Fine Art Craft | Adornment by Design

By Rosemary Carstens

The oldest known form of personal adornment, jewelry often indicated status in ancient cultures. It has been used as currency and worn as a protective talisman or to heal illness. Today, fine-art jewelry’s function is mostly aesthetic. And in the hands of innovative modern artisans, it is an astonishingly versatile means of expression. Jewelers are using their imaginations, diverse materials, and artistic inspiration to create one-of-a-kind pieces collectors will cherish for years to come.

Trends can spread faster than rumor of a celebrity scandal, but finely crafted works of jewelry are timeless. Whether worn daily or for special occasions, jewelry lifts the spirit and showcases an individual’s sense of style.

According to several gallery owners, despite the current economy, designers with a gift for transforming both traditional and nontraditional metals and stones into stunning objects are still very much in demand. Trends in the world of jewelry include using more unusual materials, using traditional materials in new ways, and offering a broader range of design choices than ever—from romantic stylishness to bold, sculptural forms, from minimalist refinement to Hollywood-style flash.

Amy Logan of Squash Blossom in Vail, CO, sees an uptick in the appeal of Chalcedony and calcites, especially the lavenders, greens, and blues. “Hoop earrings, of course, continue to be hot,” she says, noting that many designers are now creating add-ons—secondary elements both with and without stones that dangle from the hoop. “Cost seems high on the list of considerations for buyers today, so to enhance a piece they already have is very attractive.”

Stacking rings are also popular, with women wearing several narrow bands, often with small set or inset stones. “Like hoops, you can add to them,” says Logan. The rings can be changed or rearranged to match any outfit or mood. “They’re fun,” she continues. “Fun seems to be a major trend these days—something new and light that lifts the spirit but doesn’t break the bank!”

Mixed metal work, often unadorned, is also on the rise in popularity. Jewelry designers are texturing and oxidizing sterling silver. Many who typically work only with gold are now mixing it with silver to keep prices in check, making it more affordable for collectors to continue to acquire pieces. Stainless steel is making an appearance, too. Mixed-metal pieces tend to be clean, elegant, and understated.

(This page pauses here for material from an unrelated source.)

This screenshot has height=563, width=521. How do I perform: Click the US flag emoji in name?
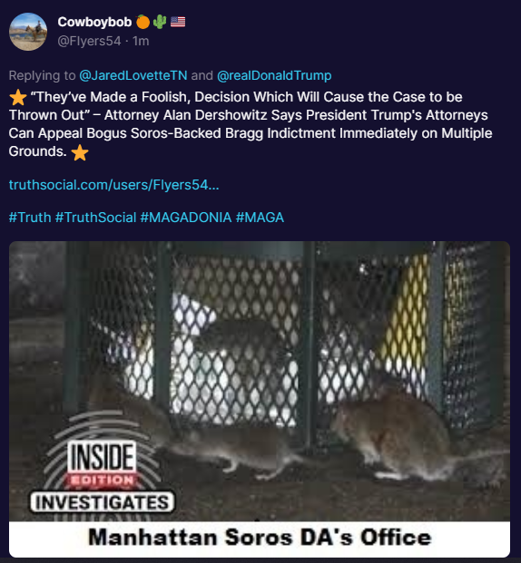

“Collectors are looking for top design and craftsmanship more than trends,” says Kim Alderwick of Patina Gallery in Santa Fe, NM, adding that she finds price is far from the most important decision-making component. “In addition to cut and polished precious and semiprecious stones, we are seeing new uses of these materials,” she says. For example, sheets and slices of industrial diamonds are being incorporated into fine-art jewelry, and chunks of raw stones, such as aquamarine, are used to “reveal the uniqueness of the stone as it comes from the earth.” Rocks such as granite and schist “are being used in artful ways,” Alderwick continues, “as are beach stones, paper, wool felt, and even leather parchment.”

On the West Coast, Jan Peters of del Mano Gallery in Los Angeles reports, “Our clients have always liked interesting, out-of-the-ordinary stones. Our artists produce very unusual combinations featuring a variety of materials, such as glass, wood, beads, and ethnic elements integrated in exceptional ways.”

The gallery owners agreed that design and materials are paramount. It’s an exciting time in jewelry making, with innovative combinations of metals, stones, and other materials—from fossils and dinosaur bones to semiprecious stones hand-cut and shaped to enhance their natural patterns, like the markings seen in a piece of polished Peruvian opal.

For those who adore their sparkle and still want a collector’s piece that will impress all who see it, sensational work with precious gems is still being created and likely always will be. The human desire for beauty and personal adornment has a long history and a bright future. Fine-art jewelry will always offer a means of personal expression and appreciable value, combined with the satisfaction of wearing a singular work of art.